## Prompt
Sift the material for lines containing "arrow", and return them.

## Input for this task
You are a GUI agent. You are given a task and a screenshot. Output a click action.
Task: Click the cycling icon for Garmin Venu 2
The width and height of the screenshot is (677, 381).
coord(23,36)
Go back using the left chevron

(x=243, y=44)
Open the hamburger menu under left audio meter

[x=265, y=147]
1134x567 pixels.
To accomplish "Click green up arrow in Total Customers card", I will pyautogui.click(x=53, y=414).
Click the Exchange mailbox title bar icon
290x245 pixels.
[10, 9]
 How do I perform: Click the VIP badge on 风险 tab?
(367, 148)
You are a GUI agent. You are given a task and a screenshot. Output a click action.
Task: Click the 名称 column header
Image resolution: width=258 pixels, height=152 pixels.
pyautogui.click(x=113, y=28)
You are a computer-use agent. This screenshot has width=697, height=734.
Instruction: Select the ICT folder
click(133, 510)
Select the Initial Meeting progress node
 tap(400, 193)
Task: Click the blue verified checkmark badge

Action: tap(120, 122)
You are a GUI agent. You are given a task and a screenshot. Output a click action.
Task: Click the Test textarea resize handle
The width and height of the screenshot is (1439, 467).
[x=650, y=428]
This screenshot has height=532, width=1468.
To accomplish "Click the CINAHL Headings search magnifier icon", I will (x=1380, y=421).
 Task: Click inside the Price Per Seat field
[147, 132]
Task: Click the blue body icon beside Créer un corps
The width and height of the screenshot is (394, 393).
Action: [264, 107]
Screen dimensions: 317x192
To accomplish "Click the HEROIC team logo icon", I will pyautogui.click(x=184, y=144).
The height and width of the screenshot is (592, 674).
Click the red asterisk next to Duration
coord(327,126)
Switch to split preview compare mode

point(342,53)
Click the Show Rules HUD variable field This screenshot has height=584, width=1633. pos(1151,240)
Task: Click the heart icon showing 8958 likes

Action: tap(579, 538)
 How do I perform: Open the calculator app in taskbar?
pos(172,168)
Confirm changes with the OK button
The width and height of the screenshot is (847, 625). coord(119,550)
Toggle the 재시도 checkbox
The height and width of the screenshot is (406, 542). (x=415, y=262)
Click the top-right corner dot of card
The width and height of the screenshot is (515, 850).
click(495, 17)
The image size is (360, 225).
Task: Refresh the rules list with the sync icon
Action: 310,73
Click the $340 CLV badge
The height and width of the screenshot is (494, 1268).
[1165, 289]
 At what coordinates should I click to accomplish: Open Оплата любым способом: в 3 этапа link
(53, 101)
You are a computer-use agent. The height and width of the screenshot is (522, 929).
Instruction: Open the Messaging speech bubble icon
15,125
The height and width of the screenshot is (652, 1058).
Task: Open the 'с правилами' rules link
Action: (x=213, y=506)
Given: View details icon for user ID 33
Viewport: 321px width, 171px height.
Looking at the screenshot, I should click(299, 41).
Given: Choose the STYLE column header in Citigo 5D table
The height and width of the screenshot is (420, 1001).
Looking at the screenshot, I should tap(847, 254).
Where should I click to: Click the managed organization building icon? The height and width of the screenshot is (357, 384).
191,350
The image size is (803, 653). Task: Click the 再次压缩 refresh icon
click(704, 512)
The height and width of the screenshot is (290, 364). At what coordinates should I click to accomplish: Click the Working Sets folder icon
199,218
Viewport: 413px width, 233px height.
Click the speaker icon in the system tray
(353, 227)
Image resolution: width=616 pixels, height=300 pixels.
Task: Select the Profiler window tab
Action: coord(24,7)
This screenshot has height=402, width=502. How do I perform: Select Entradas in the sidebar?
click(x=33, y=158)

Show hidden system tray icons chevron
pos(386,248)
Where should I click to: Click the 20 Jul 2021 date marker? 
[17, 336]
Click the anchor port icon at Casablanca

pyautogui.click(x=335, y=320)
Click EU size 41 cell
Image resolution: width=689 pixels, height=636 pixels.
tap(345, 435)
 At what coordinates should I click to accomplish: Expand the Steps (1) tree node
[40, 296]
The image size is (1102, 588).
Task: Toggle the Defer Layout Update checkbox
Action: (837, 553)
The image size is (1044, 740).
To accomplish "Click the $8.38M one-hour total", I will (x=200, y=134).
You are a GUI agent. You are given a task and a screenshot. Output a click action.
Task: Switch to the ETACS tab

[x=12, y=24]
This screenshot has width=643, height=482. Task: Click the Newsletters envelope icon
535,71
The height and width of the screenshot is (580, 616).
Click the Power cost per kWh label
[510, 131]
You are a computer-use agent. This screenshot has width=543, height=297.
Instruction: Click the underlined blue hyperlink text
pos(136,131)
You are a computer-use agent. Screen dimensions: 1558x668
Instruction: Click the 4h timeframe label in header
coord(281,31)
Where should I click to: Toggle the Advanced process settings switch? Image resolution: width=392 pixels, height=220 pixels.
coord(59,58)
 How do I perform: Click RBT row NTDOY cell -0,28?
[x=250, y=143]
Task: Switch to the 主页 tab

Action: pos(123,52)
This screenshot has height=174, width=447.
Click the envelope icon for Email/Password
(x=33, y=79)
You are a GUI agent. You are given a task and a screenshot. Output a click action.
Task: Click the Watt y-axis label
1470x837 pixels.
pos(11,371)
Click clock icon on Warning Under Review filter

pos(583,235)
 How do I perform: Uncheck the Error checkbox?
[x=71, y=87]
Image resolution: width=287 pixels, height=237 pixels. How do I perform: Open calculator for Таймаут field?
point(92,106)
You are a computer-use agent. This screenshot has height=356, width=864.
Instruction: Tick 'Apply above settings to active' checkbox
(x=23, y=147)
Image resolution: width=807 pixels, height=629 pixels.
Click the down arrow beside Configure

## Task result
To accomplish "Click green up arrow in Total Customers card", I will pyautogui.click(x=53, y=414).
Click the down arrow beside Configure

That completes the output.